Two days and a countless …(censored)… later, I think I figured it out. Here’s the mystery:

  • I successfully compile my Java code into a bunch of Java archives (JARs).
  • I deploy that code to my server.
  • The app fails to start. The stack trace shows:
    • some of my code runs
    • my code invokes some of my other code, but instead of getting there
    • an ExceptionInInitializer is thrown, although the class might not even have an initializer
    • caused by a (raw, not a subclass) RuntimeException, with an error message that starts with “Uncompilable source”; the rest of the message varies.
    • note that in spite of the error message this is at run-time, not at compile time (compiling went fine). It does not involve JSP or other late-compiled code.
  • Sometimes, a squeaky-clean recompile / re-install fixes the issue. Sometimes it does not.

Needless to say, my code does not throw a RuntimeException with a message of “Uncompilable source”. But neither does the JDK (I grepped the sources, repeatedly), nor Tomcat, nor any other Java library I’m using.

The debugger has nothing to say on the subject either, for it, the code that throws the RuntimeException does not exist.

What would you do? (Spoiler alert aka the solution following.)


So in a major act of desparation on day three, I unpack javap, the Java bytecode decompiler. I decompile some of the files that might be involved using

javap -s some/package/myclass.class

and after some poking around, I think I need more coffee:

Some file that I just had decompiled, and then decompiled again, looked different. It appears much longer all of a sudden. How can that be? Am I dreaming? Confusion descends on your already-confused correspondent. And while I’m being confused, all of a sudden, a “Uncompilable source” text string scrolls by my wary terminal when decompiling a file that did not have it in it just a minute ago. What?
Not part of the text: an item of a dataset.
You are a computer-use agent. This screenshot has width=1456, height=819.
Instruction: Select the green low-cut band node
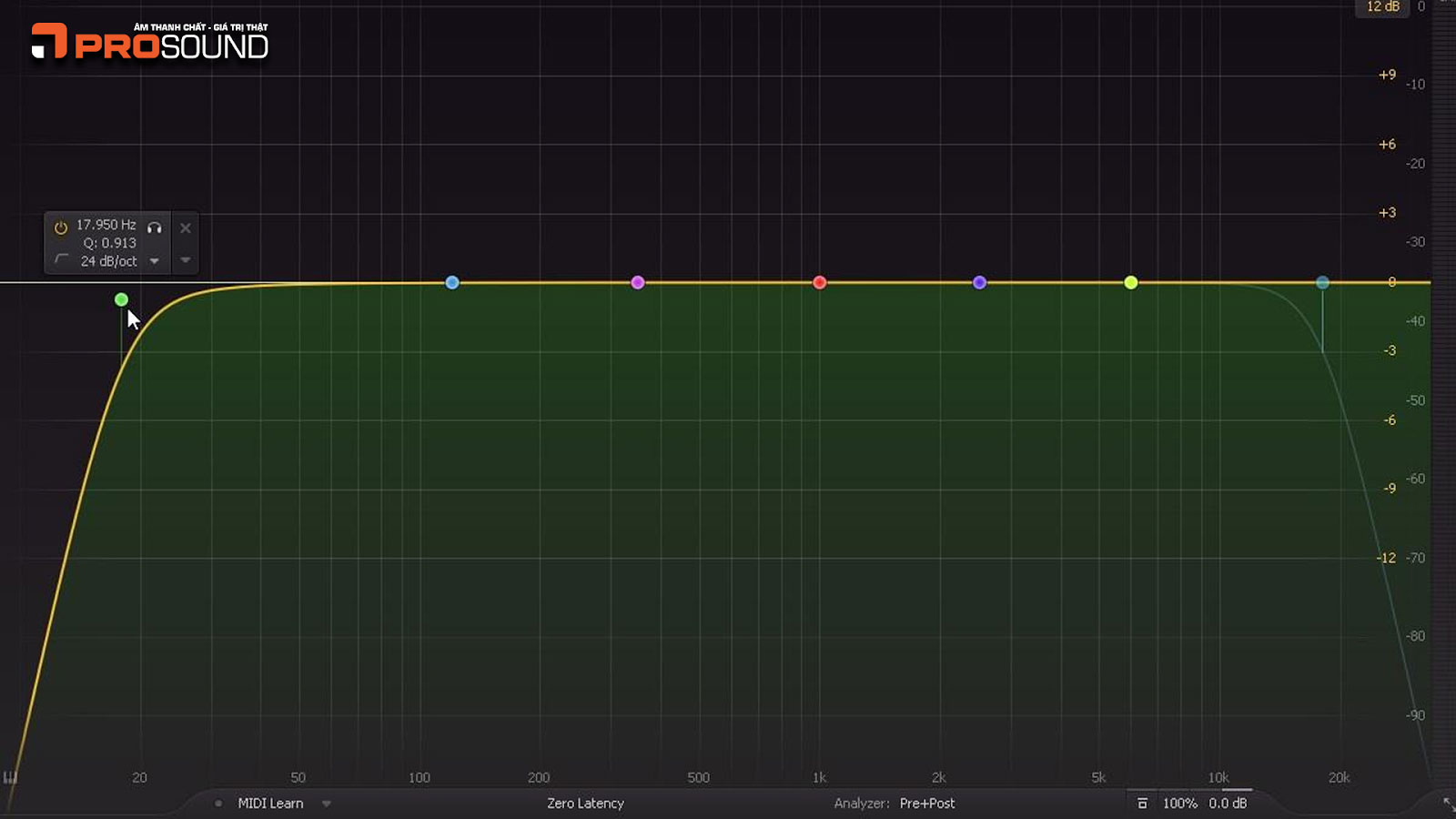pos(121,299)
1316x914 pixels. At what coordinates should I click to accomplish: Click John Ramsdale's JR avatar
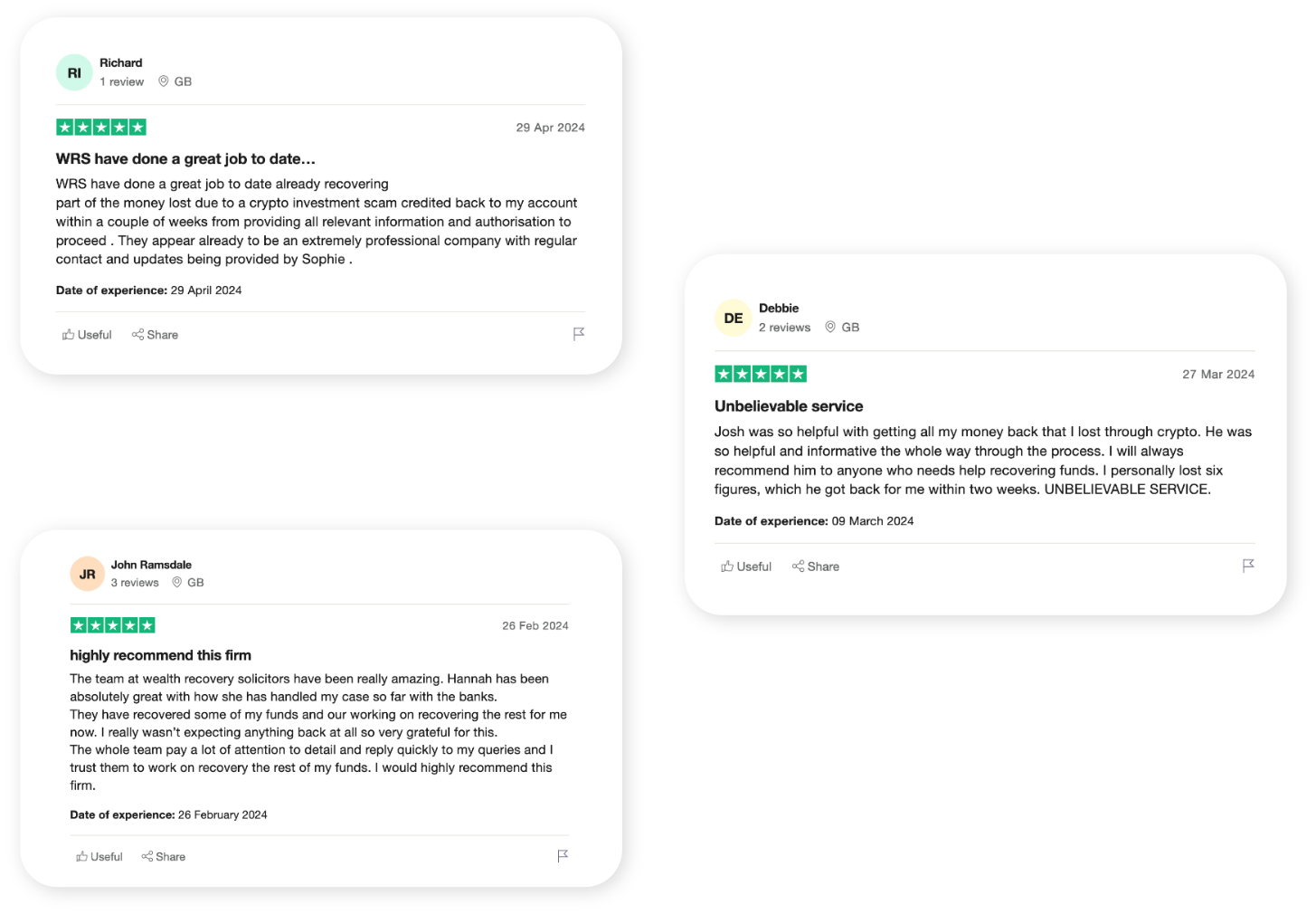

Here I need to say that I’m using NetBeans as my IDE. I don’t use it to compile (that’s outside, in maven, which is a piece of work in itself, but I digress) or run (that’s in a different Linux container). I do sometimes use its debugger to connect to my Linux container over the network.

It turns out NetBeans, running in the background, rewrites the .class files while I attempt to browse through them. Never mind that I just cleanly compiled them and that there’s absolutely no need for that. It rewrites them, and guess what, inserts some byte code whose comment says it will throw “Uncompilable source”. When I check in NetBeans, it turns out it must be confused about the state of its cache or something else that nobody can understand, claims that some symbols do not resolve (they just did), and overwrites perfectly-well compiled .class files with bytecode that, when run, throws that unbelievable exception.

So this is what happened:

  • I compile my code just fine.
  • While the (sometimes lengthy) compilation is ongoing, NetBeans, which I paid no attention to because it wasn’t involved, immediately overwrote some of the class files with the equivalent of “but I don’t want you to run this, and I won’t take responsibility for it either” code.
  • Which the build process then packaged up into the JARs, instead of the correct code.

Which genius wrote this code? I’d like to send you a bill for 2+ days of my time.